What is Agentic Tool Use?
Currently, everyone is talking about AI workflows, and there are several tools available to help us orchestrate AI workflows, such as Dify, n8n, and make.com. However, those who have used these orchestration tools may have experienced that not only do they have a significant learning curve, but the flexibility of the orchestrated workflows is also limited.
In real life, many of the tasks we perform daily are not pre-scripted. Highly repetitive processes are indeed suitable for orchestration, but for variable and non-repetitive processes, these fixed-pattern workflows clearly lack flexibility. Orchestrating everything according to fixed patterns can be quite challenging when dealing with complex and ever-changing real-life scenarios.
To address this issue, ConsoleX has introduced a more innovative approach called "Agentic tool invocation", based on the tool use mechanisms of large language models. This allows users to create a series of "Unit Tools", each designed to perform the most basic tasks. Essentially, this equips the AI with a toolbox and a user manual for each tool, enabling the AI to autonomously combine these tools in various ways to achieve the final task goal.
This dynamic workflow offers greater flexibility and adaptability compared to pre-orchestrated workflows.
Demonstration
First, we create two functions: one for fetching exchange rates and another for fetching weather information.

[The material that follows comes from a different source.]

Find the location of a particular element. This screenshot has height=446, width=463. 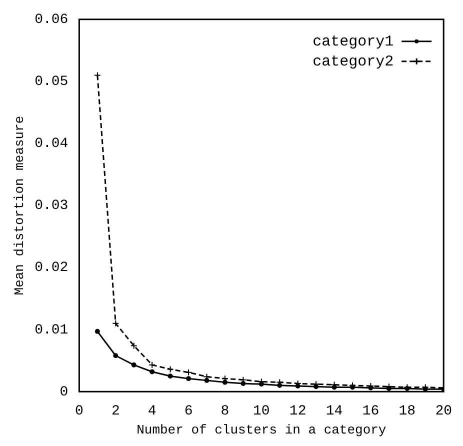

Then, we ask a question: "I'm going to Bangkok tomorrow, please check the local weather and the exchange rate of THB to USD." Next, we attach these two tools in the AI conversation and pose the question to the AI. The AI will autonomously use these tools to provide an answer.
Different large models may handle autonomous tool invocation differently. We first ask the question to OpenAI's GPT-4o model. It simultaneously invokes both tools before providing a comprehensive answer. Then we try Claude-3.5-Sonnet. When we ask the same question, it chooses to invoke the tools sequentially, first calling one tool, then the other, and finally summarizing the response.
As we can see, both parallel and sequential tool invocations can be easily achieved on ConsoleX, theoretically unlocking unlimited possibilities for large models.
Notes:
Not every model supports tool invocation. Attaching tools to a model that does not support tool invocation may lead to errors in the conversation.
The effectiveness of tool use is closely related to the foundational capabilities of the large model. We recommend using advanced and intelligent models such as GPT-4o and Claude-3.5-Sonnet for tool invocation to ensure the best results.
How to Use Tools in Chat?
ConsoleX provides two different methods for attaching tools in chat conversations: manual mode and auto mode.
Manual tool calls means manually specifying the tools needed for each conversation. Auto tool calls allows setting some commonly used tools to be automatically invoked and attached in every initiated conversation.
When using manual mode, you can also enable the Force Tool Use switch. In this case, the model is required to invoke one of the currently attached tools.
Once tools are attached in a conversation, when a question is posed to the AI model, ConsoleX will use the AI model's own tool invocation mechanism to automate the tool use agentically, including parallel and chained tool invocation, to help users solve problems.
Using Pre-configured Tools
We offer several out-of-the-box tools as pre-configured options for users to utilize in conversations. These tools include image generation, bing web search, file parsing, academic paper search, prompt generation and optimization etc. Tools marked with a Pro label are available only to users on the Builder Plan. We will continuously enrich the variety of pre-configured tools to facilitate their use in conversations.
Using pre-configured tools might incur costs and consume Credits balance on ConsoleX, as they may require calling AI models or using third-party paid services (e.g., using Flux Pro for image generation). Specific pricing details can be found in the help section on pre-configured tool usage.
Creating Custom Tools
Creating custom tools on ConsoleX is straightforward. Simply open the Tools interface, Click "Add Tool," and enter the tool's definition. The tool definition schema format is in JSON format, fully compliant with OpenAI's tool definition standards. Next, choose if to enable the tool invocation. If not enabled, the AI will only return the arguments for tool invocation, not actually invoke the tool; if enabled, you need to set the specific tool invocation details for actually invoking the tool.
When enabling the tool invocation, you can choose to call the tool function using GET or POST requests, and set the source type and Webhook URL for the tool function.
1. You can implement and publish the tool functions yourself, then add them as tools via custom Webhook URL.
2. You can use some AI workflow orchestration tools like n8n, Dify, and Make.com. Create workflows on these platforms and add them as tools.
Finally, set the result synthesis method, with three choices:
- Direct Output: Directly return the tool's output and end the conversation.
- AI Model Generation: The tool's output is provided to the model for generating the final result.
- Output by Template: Further set the template, where you can insert key names using {...}. If the variable name matches the attribute name in the tool's returned JSON object, the variable name will be replaced with the attribute value.
For example, if the template content is:
The following is the image generated by Flux.1:

and the tool returns:
{
"image_url": <the image url>,
"prompt": "......"
...
}
the output content after replacement would be:
he following is the image generated by Flux.1:

Starter Plan users can create up to three custom tools, while Build Plan users can create an unlimited number of tools.